INSERM, U1036, Biology of Cancer and Infection, Grenoble, France.
PLoS One. 2012;7(1):e30488. doi: 10.1371/journal.pone.0030488. Epub 2012 Jan 27.
Pseudomonas aeruginosa type III secretion apparatus exports and translocates four exotoxins into the cytoplasm of the host cell. The translocation requires two hydrophobic bacterial proteins, PopB and PopD, that are found associated with host cell membranes following infection. In this work we examined the influence of host cell elements on exotoxin translocation efficiency. We developed a quantitative flow cytometry based assay of translocation that used protein fusions between either ExoS or ExoY and the ß-lactamase reporter enzyme. In parallel, association of translocon proteins with host plasma membranes was evaluated by immunodetection of PopB/D following sucrose gradient fractionation of membranes. A pro-myelocytic cell line (HL-60) and a pro-monocytic cell line (U937) were found resistant to toxin injection even though PopB/D associated with host cell plasma membranes. Differentiation of these cells to either macrophage- or neutrophil-like cell lines resulted in injection-sensitive phenotype without significantly changing the level of membrane-inserted translocon proteins. As previous in vitro studies have indicated that the lysis of liposomes by PopB and PopD requires both cholesterol and phosphatidyl-serine, we first examined the role of cholesterol in translocation efficiency. Treatment of sensitive HL-60 cells with methyl-ß-cyclodextrine, a cholesterol-depleting agent, resulted in a diminished injection of ExoS-Bla. Moreover, the PopB translocator was found in the membrane fraction, obtained from sucrose-gradient purifications, containing the lipid-raft marker flotillin. Examination of components of signalling pathways influencing the toxin injection was further assayed through a pharmacological approach. A systematic detection of translocon proteins within host membranes showed that, in addition to membrane composition, some general signalling pathways involved in actin polymerization may be critical for the formation of a functional pore. In conclusion, we provide new insights in regulation of translocation process and suggest possible cross-talks between eukaryotic cell and the pathogen at the level of exotoxin translocation.

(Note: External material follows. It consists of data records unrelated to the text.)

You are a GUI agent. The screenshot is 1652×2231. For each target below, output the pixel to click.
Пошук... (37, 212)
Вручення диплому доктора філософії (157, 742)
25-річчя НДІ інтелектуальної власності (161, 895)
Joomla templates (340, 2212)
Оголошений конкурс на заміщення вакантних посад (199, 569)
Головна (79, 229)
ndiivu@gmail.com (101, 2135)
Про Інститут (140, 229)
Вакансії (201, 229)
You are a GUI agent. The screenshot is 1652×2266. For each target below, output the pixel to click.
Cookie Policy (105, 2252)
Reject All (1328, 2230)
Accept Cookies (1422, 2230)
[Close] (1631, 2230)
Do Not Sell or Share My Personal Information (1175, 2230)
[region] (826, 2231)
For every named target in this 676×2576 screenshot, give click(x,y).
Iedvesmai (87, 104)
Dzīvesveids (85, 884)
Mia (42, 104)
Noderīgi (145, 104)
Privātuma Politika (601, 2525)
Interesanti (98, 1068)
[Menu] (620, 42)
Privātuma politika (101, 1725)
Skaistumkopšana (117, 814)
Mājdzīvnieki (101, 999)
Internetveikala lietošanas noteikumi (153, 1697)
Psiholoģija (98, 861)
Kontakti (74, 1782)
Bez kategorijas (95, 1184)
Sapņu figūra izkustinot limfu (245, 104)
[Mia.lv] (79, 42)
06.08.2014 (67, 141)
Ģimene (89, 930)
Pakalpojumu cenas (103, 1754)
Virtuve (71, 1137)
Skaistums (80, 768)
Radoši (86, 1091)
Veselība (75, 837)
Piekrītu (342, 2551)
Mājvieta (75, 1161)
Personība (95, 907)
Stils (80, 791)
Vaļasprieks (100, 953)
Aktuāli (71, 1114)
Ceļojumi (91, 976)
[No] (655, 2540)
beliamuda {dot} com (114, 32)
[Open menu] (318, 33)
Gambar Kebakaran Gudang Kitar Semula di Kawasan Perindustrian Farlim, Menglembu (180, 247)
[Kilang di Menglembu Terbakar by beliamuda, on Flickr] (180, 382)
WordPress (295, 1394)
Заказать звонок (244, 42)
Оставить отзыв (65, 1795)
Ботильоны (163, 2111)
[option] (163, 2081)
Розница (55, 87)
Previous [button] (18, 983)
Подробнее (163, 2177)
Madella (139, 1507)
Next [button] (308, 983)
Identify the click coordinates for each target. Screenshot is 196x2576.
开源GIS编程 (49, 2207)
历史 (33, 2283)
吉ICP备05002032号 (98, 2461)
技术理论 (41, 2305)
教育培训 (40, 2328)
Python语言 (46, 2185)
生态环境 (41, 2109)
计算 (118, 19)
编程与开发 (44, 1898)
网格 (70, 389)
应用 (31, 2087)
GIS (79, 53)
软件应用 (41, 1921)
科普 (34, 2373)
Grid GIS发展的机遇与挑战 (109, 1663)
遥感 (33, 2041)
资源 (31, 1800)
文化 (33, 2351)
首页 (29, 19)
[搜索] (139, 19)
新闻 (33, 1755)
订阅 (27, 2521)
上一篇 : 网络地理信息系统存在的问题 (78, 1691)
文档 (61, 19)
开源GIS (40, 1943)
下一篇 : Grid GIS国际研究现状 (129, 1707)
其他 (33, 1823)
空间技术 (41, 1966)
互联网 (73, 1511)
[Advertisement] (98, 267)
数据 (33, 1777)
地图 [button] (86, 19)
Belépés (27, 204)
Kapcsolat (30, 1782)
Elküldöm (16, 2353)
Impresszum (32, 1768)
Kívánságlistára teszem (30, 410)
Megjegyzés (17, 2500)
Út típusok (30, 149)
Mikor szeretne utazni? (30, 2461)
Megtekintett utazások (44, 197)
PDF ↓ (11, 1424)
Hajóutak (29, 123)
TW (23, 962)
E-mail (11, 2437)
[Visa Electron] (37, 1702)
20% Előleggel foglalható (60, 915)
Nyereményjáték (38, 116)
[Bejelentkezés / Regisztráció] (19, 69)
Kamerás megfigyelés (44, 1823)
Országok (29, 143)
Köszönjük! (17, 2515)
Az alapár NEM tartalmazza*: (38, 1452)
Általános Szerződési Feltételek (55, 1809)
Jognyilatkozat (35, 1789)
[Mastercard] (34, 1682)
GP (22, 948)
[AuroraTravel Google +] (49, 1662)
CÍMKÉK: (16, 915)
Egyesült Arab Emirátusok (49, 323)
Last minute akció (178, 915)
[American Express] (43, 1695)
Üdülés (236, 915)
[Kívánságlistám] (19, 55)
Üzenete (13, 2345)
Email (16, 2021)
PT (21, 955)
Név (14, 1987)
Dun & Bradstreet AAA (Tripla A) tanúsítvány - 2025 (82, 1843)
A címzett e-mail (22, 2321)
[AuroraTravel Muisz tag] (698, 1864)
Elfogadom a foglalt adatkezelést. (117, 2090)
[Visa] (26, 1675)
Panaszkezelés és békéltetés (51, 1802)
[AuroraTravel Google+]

铜绿假单胞菌 III 型分泌装置将四种外毒素输出并转运到宿主细胞质中。这种转运需要两种疏水性细菌蛋白,PopB 和 PopD,它们在感染后与宿主细胞膜结合。在这项工作中,我们研究了宿主细胞成分对毒素转运效率的影响。我们开发了一种基于定量流式细胞术的外毒素转运检测方法,该方法使用 ExoS 或 ExoY 与β-内酰胺酶报告酶之间的蛋白融合。同时,通过蔗糖密度梯度分离膜后免疫检测 PopB/D,评估了转位蛋白与宿主质膜的结合情况。虽然 Pro-myelocytic 细胞系 (HL-60) 和 Pro-monocytic 细胞系 (U937) 中的 PopB/D 与宿主质膜结合,但发现它们对毒素注射具有抗性。将这些细胞分化为巨噬细胞样或中性粒细胞样细胞系会导致注射敏感表型,而不会显著改变插入质膜的转位蛋白的水平。由于之前的体外研究表明,PopB 和 PopD 裂解脂质体需要胆固醇和磷脂酰丝氨酸,我们首先研究了胆固醇在转运效率中的作用。用甲基-β-环糊精处理敏感的 HL-60 细胞,这是一种消耗胆固醇的试剂,导致 ExoS-Bla 的注射减少。此外,PopB 转位器存在于蔗糖梯度纯化获得的膜部分中,其中含有脂质筏标记蛋白 flotillin。通过药理学方法进一步检测了影响毒素注射的信号通路成分。系统检测宿主细胞膜中的转位蛋白表明,除了膜组成外,一些参与肌动蛋白聚合的一般信号通路可能对形成功能孔至关重要。总之,我们提供了有关转运过程调控的新见解,并提出了真核细胞和病原体在毒素转运水平上可能存在的交叉对话。